◆ **DIRECTIONS FOR THIS TASK**: Restate, word for word, each record that follows.
INPUT DATA START
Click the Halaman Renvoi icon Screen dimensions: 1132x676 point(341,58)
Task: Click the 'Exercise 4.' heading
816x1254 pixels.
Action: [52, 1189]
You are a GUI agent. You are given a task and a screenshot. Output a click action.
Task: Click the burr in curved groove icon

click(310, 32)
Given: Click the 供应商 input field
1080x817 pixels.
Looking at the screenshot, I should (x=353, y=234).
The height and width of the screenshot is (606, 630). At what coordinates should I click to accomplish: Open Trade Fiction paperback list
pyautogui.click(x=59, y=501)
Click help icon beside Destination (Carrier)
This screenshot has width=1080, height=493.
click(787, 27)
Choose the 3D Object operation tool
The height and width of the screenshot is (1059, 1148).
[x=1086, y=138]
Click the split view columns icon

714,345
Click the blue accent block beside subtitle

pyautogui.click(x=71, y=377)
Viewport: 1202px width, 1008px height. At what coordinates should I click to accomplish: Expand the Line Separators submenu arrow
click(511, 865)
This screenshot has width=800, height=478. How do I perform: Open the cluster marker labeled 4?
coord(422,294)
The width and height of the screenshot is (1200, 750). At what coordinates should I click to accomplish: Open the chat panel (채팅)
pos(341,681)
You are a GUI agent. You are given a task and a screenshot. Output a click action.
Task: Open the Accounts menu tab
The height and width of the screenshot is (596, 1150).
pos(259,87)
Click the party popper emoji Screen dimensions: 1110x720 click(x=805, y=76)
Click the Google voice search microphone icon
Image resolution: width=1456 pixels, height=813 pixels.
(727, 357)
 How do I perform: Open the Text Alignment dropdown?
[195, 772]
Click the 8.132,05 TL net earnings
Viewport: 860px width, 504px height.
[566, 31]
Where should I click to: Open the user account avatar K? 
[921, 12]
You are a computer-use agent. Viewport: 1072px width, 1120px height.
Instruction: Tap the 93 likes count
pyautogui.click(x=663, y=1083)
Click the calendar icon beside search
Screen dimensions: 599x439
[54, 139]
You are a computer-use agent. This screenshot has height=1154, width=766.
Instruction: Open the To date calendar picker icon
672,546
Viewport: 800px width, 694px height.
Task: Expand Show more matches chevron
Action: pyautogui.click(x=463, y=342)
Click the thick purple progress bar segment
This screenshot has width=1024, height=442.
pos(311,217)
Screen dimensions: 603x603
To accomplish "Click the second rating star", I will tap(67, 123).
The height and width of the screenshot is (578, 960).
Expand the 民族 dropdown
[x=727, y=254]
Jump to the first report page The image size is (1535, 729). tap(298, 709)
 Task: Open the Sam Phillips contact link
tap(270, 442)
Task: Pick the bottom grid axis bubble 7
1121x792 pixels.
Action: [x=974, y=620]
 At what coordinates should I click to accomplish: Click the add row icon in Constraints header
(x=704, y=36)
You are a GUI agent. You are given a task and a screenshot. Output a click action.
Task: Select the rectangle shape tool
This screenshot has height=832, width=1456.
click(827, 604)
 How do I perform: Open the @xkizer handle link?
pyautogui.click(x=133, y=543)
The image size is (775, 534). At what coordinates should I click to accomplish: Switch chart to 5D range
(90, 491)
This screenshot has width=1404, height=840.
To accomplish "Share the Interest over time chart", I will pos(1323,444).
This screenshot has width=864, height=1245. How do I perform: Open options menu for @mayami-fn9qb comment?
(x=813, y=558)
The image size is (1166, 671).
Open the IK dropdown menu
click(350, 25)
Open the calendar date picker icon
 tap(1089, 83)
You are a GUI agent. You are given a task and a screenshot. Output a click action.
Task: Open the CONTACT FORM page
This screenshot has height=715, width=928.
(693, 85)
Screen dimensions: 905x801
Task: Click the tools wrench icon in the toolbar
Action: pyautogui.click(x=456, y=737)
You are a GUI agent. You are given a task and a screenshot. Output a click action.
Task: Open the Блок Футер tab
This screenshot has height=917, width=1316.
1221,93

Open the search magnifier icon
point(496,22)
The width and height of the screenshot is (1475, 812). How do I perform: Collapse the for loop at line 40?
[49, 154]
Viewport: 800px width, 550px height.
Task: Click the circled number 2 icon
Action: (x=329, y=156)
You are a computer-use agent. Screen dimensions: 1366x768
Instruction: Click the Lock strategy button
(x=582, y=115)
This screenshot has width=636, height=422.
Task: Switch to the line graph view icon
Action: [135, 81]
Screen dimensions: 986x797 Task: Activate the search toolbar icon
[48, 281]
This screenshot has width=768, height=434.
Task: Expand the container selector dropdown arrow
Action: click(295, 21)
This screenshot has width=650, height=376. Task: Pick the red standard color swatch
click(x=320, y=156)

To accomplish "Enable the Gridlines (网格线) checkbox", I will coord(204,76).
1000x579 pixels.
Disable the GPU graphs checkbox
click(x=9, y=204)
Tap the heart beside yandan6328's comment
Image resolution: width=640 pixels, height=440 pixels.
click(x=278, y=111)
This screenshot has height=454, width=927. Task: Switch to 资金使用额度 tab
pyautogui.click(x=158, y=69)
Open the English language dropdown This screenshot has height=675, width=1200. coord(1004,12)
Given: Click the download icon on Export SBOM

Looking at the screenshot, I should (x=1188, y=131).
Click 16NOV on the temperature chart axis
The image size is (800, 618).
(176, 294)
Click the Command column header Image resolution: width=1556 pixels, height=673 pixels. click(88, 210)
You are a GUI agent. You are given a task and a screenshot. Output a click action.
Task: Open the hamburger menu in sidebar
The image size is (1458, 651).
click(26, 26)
INPUT DATA END
◆ **EXERCISE SOLUTION**:
Click the Halaman Renvoi icon Screen dimensions: 1132x676 point(341,58)
Task: Click the 'Exercise 4.' heading
816x1254 pixels.
Action: [52, 1189]
You are a GUI agent. You are given a task and a screenshot. Output a click action.
Task: Click the burr in curved groove icon

click(310, 32)
Given: Click the 供应商 input field
1080x817 pixels.
Looking at the screenshot, I should (x=353, y=234).
The height and width of the screenshot is (606, 630). At what coordinates should I click to accomplish: Open Trade Fiction paperback list
pyautogui.click(x=59, y=501)
Click help icon beside Destination (Carrier)
This screenshot has width=1080, height=493.
click(787, 27)
Choose the 3D Object operation tool
The height and width of the screenshot is (1059, 1148).
[x=1086, y=138]
Click the split view columns icon

714,345
Click the blue accent block beside subtitle

pyautogui.click(x=71, y=377)
Viewport: 1202px width, 1008px height. At what coordinates should I click to accomplish: Expand the Line Separators submenu arrow
click(511, 865)
This screenshot has width=800, height=478. How do I perform: Open the cluster marker labeled 4?
coord(422,294)
The width and height of the screenshot is (1200, 750). At what coordinates should I click to accomplish: Open the chat panel (채팅)
pos(341,681)
You are a GUI agent. You are given a task and a screenshot. Output a click action.
Task: Open the Accounts menu tab
The height and width of the screenshot is (596, 1150).
pos(259,87)
Click the party popper emoji Screen dimensions: 1110x720 click(x=805, y=76)
Click the Google voice search microphone icon
Image resolution: width=1456 pixels, height=813 pixels.
(727, 357)
 How do I perform: Open the Text Alignment dropdown?
[195, 772]
Click the 8.132,05 TL net earnings
Viewport: 860px width, 504px height.
[566, 31]
Where should I click to: Open the user account avatar K? 
[921, 12]
You are a computer-use agent. Viewport: 1072px width, 1120px height.
Instruction: Tap the 93 likes count
pyautogui.click(x=663, y=1083)
Click the calendar icon beside search
Screen dimensions: 599x439
[54, 139]
You are a computer-use agent. This screenshot has height=1154, width=766.
Instruction: Open the To date calendar picker icon
672,546
Viewport: 800px width, 694px height.
Task: Expand Show more matches chevron
Action: pyautogui.click(x=463, y=342)
Click the thick purple progress bar segment
This screenshot has width=1024, height=442.
pos(311,217)
Screen dimensions: 603x603
To accomplish "Click the second rating star", I will tap(67, 123).
The height and width of the screenshot is (578, 960).
Expand the 民族 dropdown
[x=727, y=254]
Jump to the first report page The image size is (1535, 729). tap(298, 709)
 Task: Open the Sam Phillips contact link
tap(270, 442)
Task: Pick the bottom grid axis bubble 7
1121x792 pixels.
Action: [x=974, y=620]
 At what coordinates should I click to accomplish: Click the add row icon in Constraints header
(x=704, y=36)
You are a GUI agent. You are given a task and a screenshot. Output a click action.
Task: Select the rectangle shape tool
This screenshot has height=832, width=1456.
click(827, 604)
 How do I perform: Open the @xkizer handle link?
pyautogui.click(x=133, y=543)
The image size is (775, 534). At what coordinates should I click to accomplish: Switch chart to 5D range
(90, 491)
This screenshot has width=1404, height=840.
To accomplish "Share the Interest over time chart", I will pos(1323,444).
This screenshot has width=864, height=1245. How do I perform: Open options menu for @mayami-fn9qb comment?
(x=813, y=558)
The image size is (1166, 671).
Open the IK dropdown menu
click(350, 25)
Open the calendar date picker icon
 tap(1089, 83)
You are a GUI agent. You are given a task and a screenshot. Output a click action.
Task: Open the CONTACT FORM page
This screenshot has height=715, width=928.
(693, 85)
Screen dimensions: 905x801
Task: Click the tools wrench icon in the toolbar
Action: pyautogui.click(x=456, y=737)
You are a GUI agent. You are given a task and a screenshot. Output a click action.
Task: Open the Блок Футер tab
This screenshot has height=917, width=1316.
1221,93

Open the search magnifier icon
point(496,22)
The width and height of the screenshot is (1475, 812). How do I perform: Collapse the for loop at line 40?
[49, 154]
Viewport: 800px width, 550px height.
Task: Click the circled number 2 icon
Action: (x=329, y=156)
You are a computer-use agent. Screen dimensions: 1366x768
Instruction: Click the Lock strategy button
(x=582, y=115)
This screenshot has width=636, height=422.
Task: Switch to the line graph view icon
Action: [135, 81]
Screen dimensions: 986x797 Task: Activate the search toolbar icon
[48, 281]
This screenshot has width=768, height=434.
Task: Expand the container selector dropdown arrow
Action: click(295, 21)
This screenshot has width=650, height=376. Task: Pick the red standard color swatch
click(x=320, y=156)

To accomplish "Enable the Gridlines (网格线) checkbox", I will coord(204,76).
1000x579 pixels.
Disable the GPU graphs checkbox
click(x=9, y=204)
Tap the heart beside yandan6328's comment
Image resolution: width=640 pixels, height=440 pixels.
click(x=278, y=111)
This screenshot has height=454, width=927. Task: Switch to 资金使用额度 tab
pyautogui.click(x=158, y=69)
Open the English language dropdown This screenshot has height=675, width=1200. coord(1004,12)
Given: Click the download icon on Export SBOM

Looking at the screenshot, I should (x=1188, y=131).
Click 16NOV on the temperature chart axis
The image size is (800, 618).
(176, 294)
Click the Command column header Image resolution: width=1556 pixels, height=673 pixels. click(88, 210)
You are a GUI agent. You are given a task and a screenshot. Output a click action.
Task: Open the hamburger menu in sidebar
The image size is (1458, 651).
click(26, 26)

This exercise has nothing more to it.